15 Daß ich nun kam, zu dem Könige, meinem Herrn, dieses Wort zu reden, war, weil das Volk mich in Furcht gesetzt hat; und deine Magd sprach: Ich will zu dem Könige reden; vielleicht thut der König, was seine Magd sagt.
16 Wenn der König mich höret, daß er seine Magd rettet aus der Hand der Leute, die mich und meinen Sohn zugleich zu vertilgen trachten aus dem Erbe Gottes;
17 so, sprach deine Magd, wird das Wort meines Herrn, des Königs, zur Beruhigung seyn. Denn wie ein Engel Gottes, so ist mein Herr, der König, daß er höret das Gute und das Böse. Darum sey Jehova, dein Gott, mit dir!
18 Und der König antwortete, und sprach zu dem Weibe: Verhehle nichts vor mir, was ich dich frage! Und das Weib sprach: Mein Herr, der König, rede nur!
19 Da sprach der König: Ist nicht die Hand Joabs mit dir in allem diesem? Und das Weib antwortete, und sprach: So wahr deine Seele lebt, mein Herr König! Keiner kann rechts, noch links ausweichen von Allem, was mein Herr, der König, redet; ja, dein Knecht Joab, der hat es mir geboten. Er hat in den Mund deiner Magd alle diese Worte gelegt.
20 Damit das Gesicht der Rede umgekehrt werde, dazu hat dein Knecht Joab diese Rede gemacht. Mein Herr aber ist so weiser, wie Gottes Engel, so daß er Alles weiß, was im Lande geschieht.
21 Darauf sprach der König zu Joab: Siehe! du hast dieß gethan; so gehe hin, und bringe den Jüngling Absalom zurück!
22 Da fiel Joab auf sein Angesicht zur Erde, und beugte sich, und segnete den König; und Joab sprach: Heute hat dein Knecht erkannt, daß ich Gnade gefunden habe in deinen Augen, mein Herr König! weil der König gethan, was sein Knecht gesagt.

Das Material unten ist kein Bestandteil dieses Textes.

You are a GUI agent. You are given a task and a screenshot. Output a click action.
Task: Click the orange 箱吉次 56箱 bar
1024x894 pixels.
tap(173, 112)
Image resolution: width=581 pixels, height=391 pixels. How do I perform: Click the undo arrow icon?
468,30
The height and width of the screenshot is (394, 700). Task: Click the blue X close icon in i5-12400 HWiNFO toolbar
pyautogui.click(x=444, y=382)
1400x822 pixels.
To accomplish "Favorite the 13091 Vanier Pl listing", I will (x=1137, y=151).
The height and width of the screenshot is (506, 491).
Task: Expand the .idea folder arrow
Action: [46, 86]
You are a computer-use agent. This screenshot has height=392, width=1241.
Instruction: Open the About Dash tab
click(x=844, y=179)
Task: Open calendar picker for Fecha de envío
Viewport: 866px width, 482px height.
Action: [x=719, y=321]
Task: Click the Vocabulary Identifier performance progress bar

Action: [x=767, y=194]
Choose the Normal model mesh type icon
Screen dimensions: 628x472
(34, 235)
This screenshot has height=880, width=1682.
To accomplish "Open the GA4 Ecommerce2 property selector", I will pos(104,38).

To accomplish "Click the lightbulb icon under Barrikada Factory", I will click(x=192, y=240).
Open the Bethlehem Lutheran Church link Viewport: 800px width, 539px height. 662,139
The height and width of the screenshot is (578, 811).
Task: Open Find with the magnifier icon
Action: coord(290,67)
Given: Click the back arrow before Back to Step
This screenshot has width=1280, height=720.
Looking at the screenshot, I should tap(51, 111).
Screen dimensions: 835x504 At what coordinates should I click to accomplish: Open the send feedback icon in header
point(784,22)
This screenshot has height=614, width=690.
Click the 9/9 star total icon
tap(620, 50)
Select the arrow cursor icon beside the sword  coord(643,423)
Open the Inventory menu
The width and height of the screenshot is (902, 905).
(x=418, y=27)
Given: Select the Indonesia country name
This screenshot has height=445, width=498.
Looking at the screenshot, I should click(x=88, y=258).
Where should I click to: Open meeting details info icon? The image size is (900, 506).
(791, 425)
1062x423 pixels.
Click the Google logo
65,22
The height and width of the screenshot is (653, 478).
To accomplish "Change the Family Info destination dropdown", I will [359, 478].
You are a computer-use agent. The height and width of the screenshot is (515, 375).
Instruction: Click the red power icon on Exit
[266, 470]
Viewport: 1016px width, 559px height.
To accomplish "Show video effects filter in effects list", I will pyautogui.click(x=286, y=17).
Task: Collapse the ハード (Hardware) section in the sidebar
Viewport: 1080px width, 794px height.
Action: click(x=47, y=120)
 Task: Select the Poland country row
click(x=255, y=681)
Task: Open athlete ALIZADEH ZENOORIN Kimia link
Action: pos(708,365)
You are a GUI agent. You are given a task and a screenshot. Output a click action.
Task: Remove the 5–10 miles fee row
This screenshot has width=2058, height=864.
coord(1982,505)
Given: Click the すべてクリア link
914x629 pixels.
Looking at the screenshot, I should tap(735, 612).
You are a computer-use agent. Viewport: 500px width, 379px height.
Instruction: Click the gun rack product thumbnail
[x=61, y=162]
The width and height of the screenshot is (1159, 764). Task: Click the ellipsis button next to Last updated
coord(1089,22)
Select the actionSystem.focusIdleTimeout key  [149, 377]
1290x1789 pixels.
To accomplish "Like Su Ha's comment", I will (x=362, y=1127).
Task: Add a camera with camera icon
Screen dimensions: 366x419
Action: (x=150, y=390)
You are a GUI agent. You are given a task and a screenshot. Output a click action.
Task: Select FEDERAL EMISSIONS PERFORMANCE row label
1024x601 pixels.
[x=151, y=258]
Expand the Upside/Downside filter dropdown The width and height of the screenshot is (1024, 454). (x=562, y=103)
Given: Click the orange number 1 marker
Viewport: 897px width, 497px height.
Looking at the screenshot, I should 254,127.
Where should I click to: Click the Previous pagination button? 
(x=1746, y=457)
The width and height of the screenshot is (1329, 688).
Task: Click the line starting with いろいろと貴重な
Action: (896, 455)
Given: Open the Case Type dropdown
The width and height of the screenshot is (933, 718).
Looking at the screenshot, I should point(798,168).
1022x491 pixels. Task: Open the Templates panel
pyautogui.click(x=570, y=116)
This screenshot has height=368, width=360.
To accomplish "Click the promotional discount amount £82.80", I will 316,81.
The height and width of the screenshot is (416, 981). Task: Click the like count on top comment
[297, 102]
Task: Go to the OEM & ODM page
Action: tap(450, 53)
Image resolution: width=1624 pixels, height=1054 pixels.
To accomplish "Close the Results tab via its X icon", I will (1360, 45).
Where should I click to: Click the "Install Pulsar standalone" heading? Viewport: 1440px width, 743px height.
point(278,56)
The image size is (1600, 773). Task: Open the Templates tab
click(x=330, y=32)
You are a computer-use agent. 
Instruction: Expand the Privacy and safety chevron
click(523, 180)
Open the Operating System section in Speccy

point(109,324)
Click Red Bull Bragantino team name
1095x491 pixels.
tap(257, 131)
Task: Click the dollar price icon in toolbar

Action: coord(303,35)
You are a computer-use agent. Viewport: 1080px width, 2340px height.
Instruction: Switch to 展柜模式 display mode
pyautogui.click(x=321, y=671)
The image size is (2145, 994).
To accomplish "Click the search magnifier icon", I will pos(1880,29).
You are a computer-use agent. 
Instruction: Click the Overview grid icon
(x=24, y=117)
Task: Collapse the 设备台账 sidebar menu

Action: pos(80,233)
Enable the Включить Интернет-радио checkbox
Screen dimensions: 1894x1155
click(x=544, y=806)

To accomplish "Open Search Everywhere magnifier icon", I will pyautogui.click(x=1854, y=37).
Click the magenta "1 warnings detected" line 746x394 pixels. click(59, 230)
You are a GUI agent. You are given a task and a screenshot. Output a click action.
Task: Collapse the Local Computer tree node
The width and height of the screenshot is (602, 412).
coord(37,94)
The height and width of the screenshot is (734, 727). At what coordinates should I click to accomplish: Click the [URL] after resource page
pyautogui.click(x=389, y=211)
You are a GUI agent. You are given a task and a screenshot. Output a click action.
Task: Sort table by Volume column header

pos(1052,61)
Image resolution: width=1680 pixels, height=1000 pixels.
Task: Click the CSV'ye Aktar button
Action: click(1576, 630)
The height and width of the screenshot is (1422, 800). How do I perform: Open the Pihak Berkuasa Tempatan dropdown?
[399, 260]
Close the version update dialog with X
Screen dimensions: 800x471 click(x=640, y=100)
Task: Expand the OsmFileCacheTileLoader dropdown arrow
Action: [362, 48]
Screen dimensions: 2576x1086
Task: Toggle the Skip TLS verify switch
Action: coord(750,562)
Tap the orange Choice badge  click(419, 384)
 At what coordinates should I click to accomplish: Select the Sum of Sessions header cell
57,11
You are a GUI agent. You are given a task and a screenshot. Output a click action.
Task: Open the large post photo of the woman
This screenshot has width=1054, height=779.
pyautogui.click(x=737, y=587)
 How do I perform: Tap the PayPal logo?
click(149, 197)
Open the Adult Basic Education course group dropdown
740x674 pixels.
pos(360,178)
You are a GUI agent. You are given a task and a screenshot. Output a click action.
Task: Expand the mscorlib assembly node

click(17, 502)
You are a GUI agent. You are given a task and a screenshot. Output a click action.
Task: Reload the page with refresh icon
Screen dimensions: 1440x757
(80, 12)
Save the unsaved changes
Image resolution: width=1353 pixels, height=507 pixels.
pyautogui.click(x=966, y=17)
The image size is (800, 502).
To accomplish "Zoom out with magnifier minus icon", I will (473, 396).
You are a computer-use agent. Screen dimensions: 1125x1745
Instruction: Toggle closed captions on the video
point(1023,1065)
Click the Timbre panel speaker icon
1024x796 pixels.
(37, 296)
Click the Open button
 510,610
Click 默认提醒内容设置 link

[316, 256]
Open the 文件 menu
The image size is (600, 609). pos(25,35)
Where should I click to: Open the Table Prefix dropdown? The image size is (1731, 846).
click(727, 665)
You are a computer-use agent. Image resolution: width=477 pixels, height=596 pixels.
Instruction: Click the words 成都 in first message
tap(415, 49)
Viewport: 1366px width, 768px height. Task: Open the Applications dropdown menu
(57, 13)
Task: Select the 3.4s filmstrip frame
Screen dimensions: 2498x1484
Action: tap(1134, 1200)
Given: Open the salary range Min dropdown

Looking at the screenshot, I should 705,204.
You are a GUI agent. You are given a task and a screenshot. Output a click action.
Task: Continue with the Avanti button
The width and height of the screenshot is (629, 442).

23 Joab machte sich nun auf, und ging nach Geschur, und brachte Absalom zurück nach Jerusalem.
24 Und der König sprach: Er kehre wieder in sein Haus, aber mein Angesicht soll er nicht sehen. So kehrte Absalom in sein Haus; aber das Angesicht des Königs sah er nicht.
25 In ganz Israel war kein so schöner Mann als Absalom. Er war sehr zu preisen. Von seiner Fußsohle bis zu seinem Scheitel war kein Fehl an ihm.
26 Und wenn er sein Haupt schor - denn es geschah von Jahr zu Jahr, daß er es schor, weil es ihm zu schwer war, darum schor er es - so wog sein Haupthaar zwei hundert Sekel nach dem königlichen Gewichte.
27 Und Absalom wurden drei Söhne geboren, und eine Tochter, deren Name war Thamar, sie war ein schönes Weib von Ansehen.
28 Nachdem nun Absalom zwei Jahre zu Jerusalem gewohnt, und das Angesicht des Königs nicht gesehen hatte,
29 so schickte er zu Joab, um ihn zum Könige zu senden; aber er wollte nicht zu ihm kommen. Da sandte er zum zweiten Male; aber er wollte nicht kommen.
30 Da sprach er zu seinem Knechte: Sehet den Acker Joabs, der mir zur Seite liegt, und auf dem er Gerste stehen hat; gehet hin und stecket ihn in Brand! Da steckten die Knechte Absaloms den Acker in Brand.
31 Da machte sich Joab auf, und ging zu Absalom in's Haus, und sprach zu ihm: Warum haben deine Knechte meinen Acker in Brand gesteckt?
32 Und Absalom sprach zu Joab: Siehe! ich habe zu dir gesandt, und gesprochen: Komme her! daß ich dich zum Könige sende, und ihm sage: Warum bin ich von Geschur gekommen? Besser wär' es, ich wäre noch dort! Nunmehr möchte ich das Angesicht des Königs sehen; oder wenn eine Schuld an mir ist, so tödte mich.
33 Da ging Joab zum Könige und sagte es ihm. Und er rief Absalom, und er kam zum Könige, und beugte sich vor ihm mit seinem Angesichte zur Erde vor dem Könige. Und der König küssete Absalom.